(One in a series of posts on George Fredrickson’s 2002 book, Racism: A Short History.)
Ancient Greeks “distinguished between the civilized and the barbarous“; Romans between slaves and citizens; Christians and Jews between believers and unbelievers, but racism as we understand it today did not exist in the ancient Mediterranean world. (p. 17)
Turning to the medieval era, Fredrickson distinguishes among anti-Judaism and antisemitism: “Anti-Judaism became antisemitism whenever it turned into a consuming hatred that made getting rid of Jews seem preferable to trying to convert them, and antisemitism became racism when the belief took hold that Jews were intrinsically and organically evil rather than merely having false beliefs and wrong dispositions.” (p. 19)
It was in the 12th and 13th centuries—in the wake of the First Crusade (1096)—that massacres of Jews became more common across Europe. Even then, Fredrickson observes, baptism was typically an alternative to death. “That so many Jews chose to die was a testament to the strength of their faith and that of their executioners rather than a prelude to the Holocaust.” (p. 20)

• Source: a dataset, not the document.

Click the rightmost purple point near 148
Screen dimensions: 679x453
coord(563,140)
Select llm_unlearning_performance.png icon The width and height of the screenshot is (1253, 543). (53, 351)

The emerging racism of late medieval Europe wasn’t aimed solely at Jews and Muslims. Fredrickson cites historian Robert Bartlett’s argument that as Catholic European powers expanded, “the prejudice and discrimination directed at the Irish on one side of Europe and certain Slavic peoples on the other foreshadowed the dichotomy between civilization and savagery that would characterize imperial expansion beyond the European continent“. Some German laws banned intermarriage with Slavs and Anglo-Irish cities barred membership in guilds to those of “Irish blood or birth“. (p. 23)
Despite that, Fredrickson resists calling these behaviors racist: “What was missing—and why I think such ethnic discrimination should not be labeled racist—was an ideology or worldview that would persuasively justify such practices.” (p. 24) Even the increased demonization of Jews by Christians in the wake of the catastrophic Black Death epidemics of the 14th century does not rise, in Fredrickson’s view, to the level of racism.
Massacres of Jews? What commonality is Fredrickson trying to prove? The period of 500 until 1500 was one of To Conquer or Be Conquered. The Jewish people had no state but were spread along the periphery of commercial enterprise or labored in rural areas of Europe similar to their neighbours. Persecution based on religion became part of continental war when boundaries were more clearly drawn. Racism as we know it today had to be based on a theory of some idiot like Hitler or the Ku Klux Klan. Savagery and barbarism preceded the birth of Christ by eons. Read about the Vikings, Huns, Chinese/Mongol hordes and Alexander the Great. Don’t forget the exploits and savagery of the Muslim Conquests. What about the push of the Mongol Empire into Central Europe [1206-1368]?
History of Anglo-Saxon cooperation with Jews, persecution, murders and expulsion of 1290 until 1640. [Jewish Virtual Library]
Jews persecuted in Spain in the 15th century were welcomed by the Dutch Protestants in Antwerp and Amsterdam. Others ‘converted’ and chose to be part of the Portuguese colonization of South America (Brazil) before being ousted en returned to Europe or stayed in the Caribbean (slave trade) or settled in New Amsterdam (New York).
○ The Making of Europe – Introduction by Robert Bartlett
Thanks for your comment. This post is just the second in a (planned) series of posts on Fredrickson’s book. As the book goes along, he traces the development of racism as an ideology over several hundred years up to the dawn of the 21st century.